• **Problem details**
In the listing that follows, the lines starting at the one containing "Hiking Shoes (746, 172)" and ending at the one containing "vans (130, 1310)" are to be returned exactly, both boundary lines included, and no others.

• **Information given**
☆ ☆ ☆ ☆ ☆

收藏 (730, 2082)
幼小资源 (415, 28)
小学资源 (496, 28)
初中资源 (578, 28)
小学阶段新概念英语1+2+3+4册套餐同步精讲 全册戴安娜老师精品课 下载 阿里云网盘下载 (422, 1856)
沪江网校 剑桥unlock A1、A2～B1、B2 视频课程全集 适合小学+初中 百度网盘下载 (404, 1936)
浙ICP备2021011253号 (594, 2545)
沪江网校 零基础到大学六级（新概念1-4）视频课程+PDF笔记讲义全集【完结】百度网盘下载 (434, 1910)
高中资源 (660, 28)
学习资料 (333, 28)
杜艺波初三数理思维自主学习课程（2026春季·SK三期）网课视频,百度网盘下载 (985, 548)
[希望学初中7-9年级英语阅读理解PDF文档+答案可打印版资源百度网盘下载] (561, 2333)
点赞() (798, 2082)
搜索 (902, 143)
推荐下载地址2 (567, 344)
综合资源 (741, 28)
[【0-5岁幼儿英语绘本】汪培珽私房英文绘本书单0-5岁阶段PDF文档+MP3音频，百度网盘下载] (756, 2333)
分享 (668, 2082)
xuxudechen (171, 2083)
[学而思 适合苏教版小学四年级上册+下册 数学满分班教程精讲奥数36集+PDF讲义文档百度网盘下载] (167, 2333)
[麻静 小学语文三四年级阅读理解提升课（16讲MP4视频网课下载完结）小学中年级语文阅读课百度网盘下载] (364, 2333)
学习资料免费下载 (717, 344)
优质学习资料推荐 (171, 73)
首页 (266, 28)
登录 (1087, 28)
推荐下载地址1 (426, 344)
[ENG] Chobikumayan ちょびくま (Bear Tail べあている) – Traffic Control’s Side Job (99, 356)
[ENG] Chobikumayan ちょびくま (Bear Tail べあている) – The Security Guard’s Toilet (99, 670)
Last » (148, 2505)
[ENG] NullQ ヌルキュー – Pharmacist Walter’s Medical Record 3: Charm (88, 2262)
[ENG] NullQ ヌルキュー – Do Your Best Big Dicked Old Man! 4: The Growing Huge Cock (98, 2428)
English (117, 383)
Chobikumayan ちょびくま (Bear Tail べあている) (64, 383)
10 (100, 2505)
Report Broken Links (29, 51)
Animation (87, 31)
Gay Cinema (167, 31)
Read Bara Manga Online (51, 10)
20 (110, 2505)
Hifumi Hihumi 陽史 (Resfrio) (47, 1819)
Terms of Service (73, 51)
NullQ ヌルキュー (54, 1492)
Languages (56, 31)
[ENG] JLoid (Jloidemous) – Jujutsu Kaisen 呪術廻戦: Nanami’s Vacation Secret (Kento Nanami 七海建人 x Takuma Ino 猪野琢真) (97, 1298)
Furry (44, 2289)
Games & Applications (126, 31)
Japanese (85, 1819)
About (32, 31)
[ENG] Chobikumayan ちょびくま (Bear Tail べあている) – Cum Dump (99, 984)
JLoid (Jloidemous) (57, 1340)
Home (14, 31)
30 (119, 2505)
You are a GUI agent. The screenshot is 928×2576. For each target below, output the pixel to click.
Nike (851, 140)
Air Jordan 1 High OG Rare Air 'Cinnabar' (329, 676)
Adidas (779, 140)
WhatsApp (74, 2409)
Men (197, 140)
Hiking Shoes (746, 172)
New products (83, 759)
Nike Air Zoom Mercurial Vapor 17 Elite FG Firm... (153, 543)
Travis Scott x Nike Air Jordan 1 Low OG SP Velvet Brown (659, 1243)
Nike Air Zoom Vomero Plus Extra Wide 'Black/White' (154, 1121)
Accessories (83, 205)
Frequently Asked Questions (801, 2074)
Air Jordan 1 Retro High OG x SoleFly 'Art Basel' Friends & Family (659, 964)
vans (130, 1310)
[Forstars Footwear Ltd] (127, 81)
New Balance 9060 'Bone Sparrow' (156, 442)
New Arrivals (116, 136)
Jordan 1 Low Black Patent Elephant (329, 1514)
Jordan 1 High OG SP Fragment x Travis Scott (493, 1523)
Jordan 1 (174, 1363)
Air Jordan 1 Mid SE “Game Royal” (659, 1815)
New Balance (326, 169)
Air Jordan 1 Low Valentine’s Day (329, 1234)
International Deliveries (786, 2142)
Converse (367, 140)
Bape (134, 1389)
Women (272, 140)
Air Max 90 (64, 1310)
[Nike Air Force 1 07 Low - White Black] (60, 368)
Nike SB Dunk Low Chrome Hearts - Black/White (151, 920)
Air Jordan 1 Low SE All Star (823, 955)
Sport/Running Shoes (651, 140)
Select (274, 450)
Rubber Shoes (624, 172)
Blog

☆ ☆ ☆ ☆ ☆

• **Result of this exercise**
Hiking Shoes (746, 172)
New products (83, 759)
Nike Air Zoom Mercurial Vapor 17 Elite FG Firm... (153, 543)
Travis Scott x Nike Air Jordan 1 Low OG SP Velvet Brown (659, 1243)
Nike Air Zoom Vomero Plus Extra Wide 'Black/White' (154, 1121)
Accessories (83, 205)
Frequently Asked Questions (801, 2074)
Air Jordan 1 Retro High OG x SoleFly 'Art Basel' Friends & Family (659, 964)
vans (130, 1310)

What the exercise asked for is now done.